The date of this cranberry career-enhancing newsletter is 1974, but it might be yesterday and tomorrow.

In October 1973, I returned East from San Francisco before there was a Silicon Valley.


In San Francisco:

  • I wrote television reviews for the Village Voice.
  • I covered the World Series of rodeo for the Saturday Review.
  • Before San Jose became capital of the Silicon Valley, I wrote an article describing my riding horses at an equestrian school and horse farm that extended for acres.

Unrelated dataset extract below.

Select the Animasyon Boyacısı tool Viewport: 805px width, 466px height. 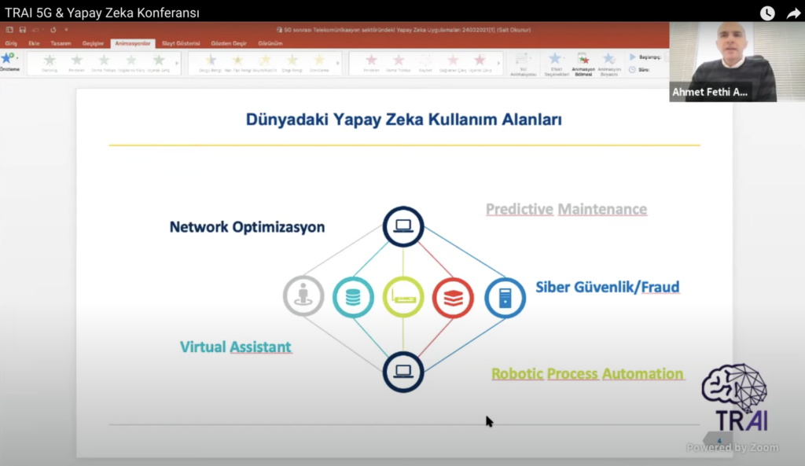(608, 63)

Years and years later--viz. 1995--  Cisco Systems' construction all over San Jose replaced farmland and horse trails. Then, shortly after I lost the ability to walk,  KLA (later to become KLA-Tancor) hired me to write a manual on the company's system for manufacturing computer chips.
The system  analyzed wafers and killed the ones that would become faulty chips early in the process before they would be sent out to ruin your computer or mine. The words "kill ratio" appeared frequently in my document.View Post
That was much later.


After interviewing Timothy Leary

In 1973, I decided to come East because I had interviewed Timothy Leary at Folsom Prison. The interview, for a magazine finally that paid good money, convinced me I was wasting my time with yesterday’s news.


When I saw John Dean’s testimony in San Francisco before the Watergate Committee, I decided to move to Washington, D.C Go directly to You Tube or see below.

The big news was coming out of Washington, D.C. The slow process leading to President Richard Nixon’s impeachment hearings and eventual resignation was beginning. I wanted to be in on the action. My friend Lee, whom I met in first grade on the playground of the Hebrew Academy of Miami Beach, had just rented a two bedroom apartment next to the Iwo Jima monument across the Potomac River from D.C. He invited me to be his roommate and I jumped at the chance.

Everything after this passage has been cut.